So what we do at InsightRx is try to find the exact right dosage of medications like vancomycin for every individual patient. And we do this by combining peer-reviewed, published pharmacological models from the literature, along with the patient's unique characteristics and their data, their lab results, to find the dose that is going to thread that needle and fit right within that window of enough to treat whatever condition they're facing, but not so much as to cause negative side effects.
And so to do this, we have a web application that can access a lot of the patient's data, either having it directly inputted by their clinician or brought in through their electronic health records. And so we get their height and weight, their lab results, past doses that they've received. And we send all of that data to a REST API that's written in R that can wrangle that data, apply these models, and identify a dose that is going to get that patient to their target level of drug exposure. So the goal level amount of drug in their system to treat the condition that they're facing.
And our REST API that's written in R is going to send that dose, along with various other information and plots and so forth, back to the web application, where it is then displayed to the patient's clinician, and they can use that in combination with their own expert judgment to figure out how best to treat their patients.
So R is core to this product, because the entire point of its existence is to recommend these doses, and R is handling these most important calculations to do that. And so because R is core to the product, that makes R core to fulfilling our mission, which goes beyond treating individual patients, but really towards elevating therapies for all patients.

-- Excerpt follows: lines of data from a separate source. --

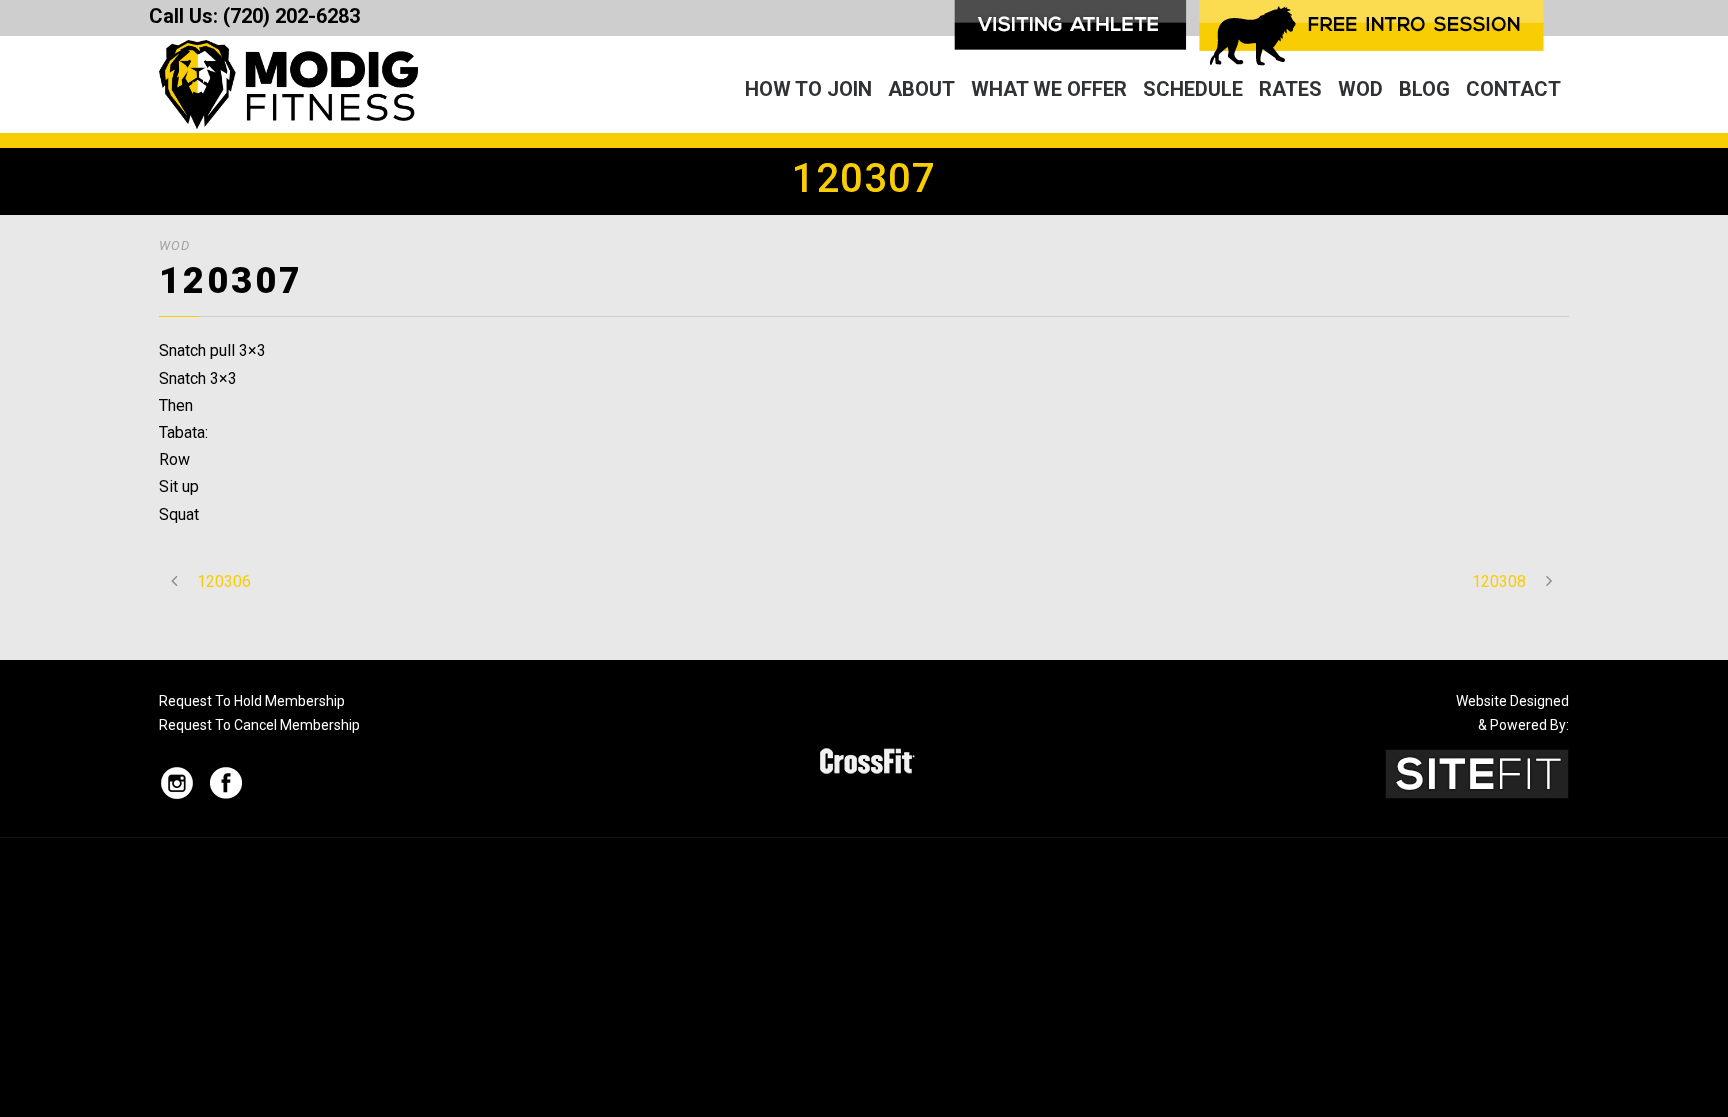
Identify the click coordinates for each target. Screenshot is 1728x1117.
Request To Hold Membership (252, 701)
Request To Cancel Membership (259, 725)
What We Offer (1049, 89)
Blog (1424, 89)
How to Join (808, 89)
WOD (1360, 89)
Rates (1290, 89)
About (921, 89)
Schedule (1193, 89)
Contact (1513, 89)
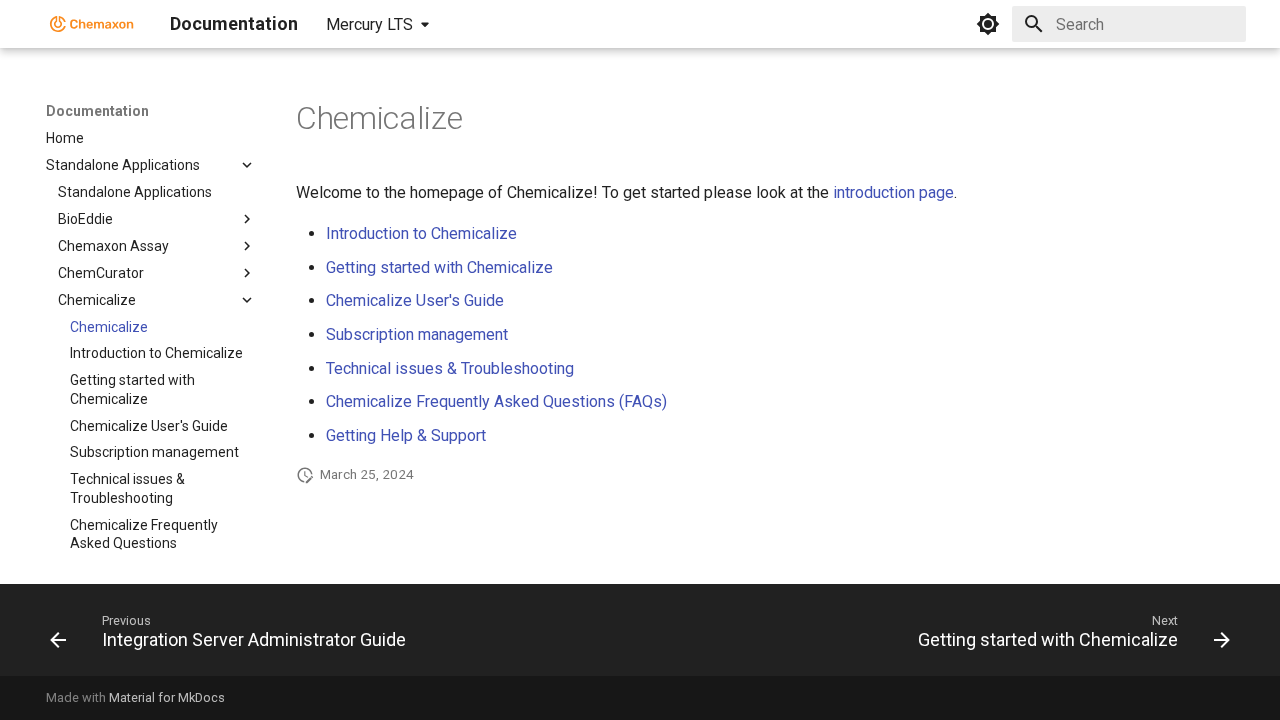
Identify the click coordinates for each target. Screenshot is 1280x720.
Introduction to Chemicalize (421, 233)
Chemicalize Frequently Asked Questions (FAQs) (496, 401)
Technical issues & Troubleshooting (450, 368)
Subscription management (417, 334)
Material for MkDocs (167, 697)
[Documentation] (92, 24)
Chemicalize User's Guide (415, 300)
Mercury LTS (369, 24)
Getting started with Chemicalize (439, 267)
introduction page (893, 192)
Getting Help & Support (406, 435)
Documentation (97, 111)
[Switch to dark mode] (988, 24)
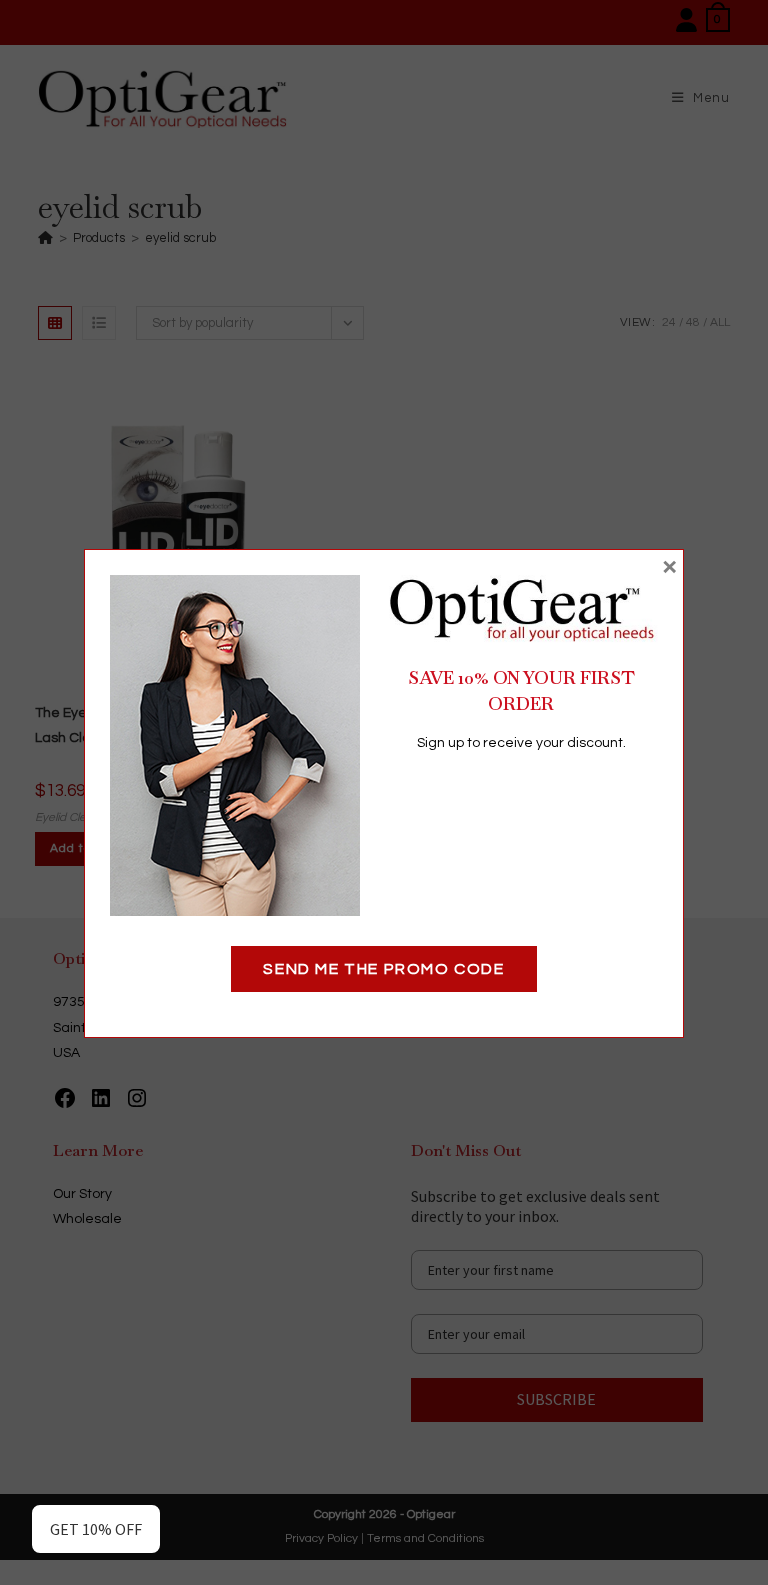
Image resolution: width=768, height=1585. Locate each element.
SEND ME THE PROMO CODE (383, 969)
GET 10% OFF (96, 1529)
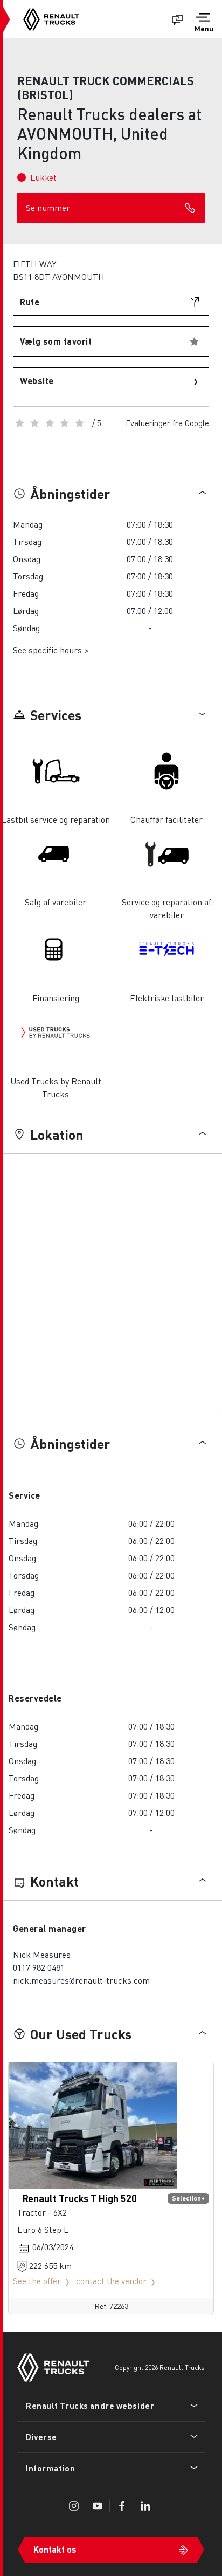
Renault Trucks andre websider (90, 2405)
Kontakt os (55, 2549)
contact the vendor (111, 2280)
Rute (29, 302)
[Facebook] (122, 2506)
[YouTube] (98, 2506)
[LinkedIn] (145, 2506)
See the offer (37, 2280)
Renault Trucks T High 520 (80, 2198)
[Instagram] (74, 2506)
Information (50, 2468)
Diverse (41, 2436)
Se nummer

Data pipelines and research
And so at the next level, we have hospitals who want to understand how their patients are doing as a whole, right? Are all of their patients reaching the targets that they want to achieve? Are they having rates of side effects that are too high? Are there specific subpopulations that are experiencing better or worse outcomes than others? And so we want to help them answer all of these questions, and we can do so using data that comes from our NOVA application, the one that I just described.
So we have an ETL pipeline that extracts data from the NOVA database. It de-identifies it, transforms it, and wrangles it in various ways, and loads it into our data warehouse. And once it's in our data warehouse, we've then developed a second R pipeline that pulls in the latest data, batch processes it to calculate these metrics that the hospitals are interested in, and loads it back into the data warehouse. So we've written a custom R package that can find the latest data, calculate all the things that we need to calculate, and save it back to the database, where it is then shown through dashboards and reports to the hospitals inside our Apollo product.
So we have NOVA, we have Apollo, and then once we have this batch-processed data in our data warehouse, we can actually use it to refine the models that power NOVA. I mentioned that these models are published and peer-reviewed models from the literature. Well, in our data warehouse, we have access to, in many cases, larger and more diverse data sets than the original study authors had access to. And so we can, in certain cases, refine and retrain some of these models, develop new models, and create other research that we feed back into the research community, as well as bringing it back into the platform. And this is maybe our most traditional use of R, right? Because it's doing analyses, creating figures for publications, writing reports, but it's no less crucial to the functioning of what we do.
So R is a part of this entire process of treating individual patients and improving, then, care for all patients. We have our REST API that's powering NOVA. We have our data processing pipeline. We have our analyses and new models. And we use R for many other things besides. So I'll give just a couple more brief examples to give you a sense of the breadth of the ways that we're using R.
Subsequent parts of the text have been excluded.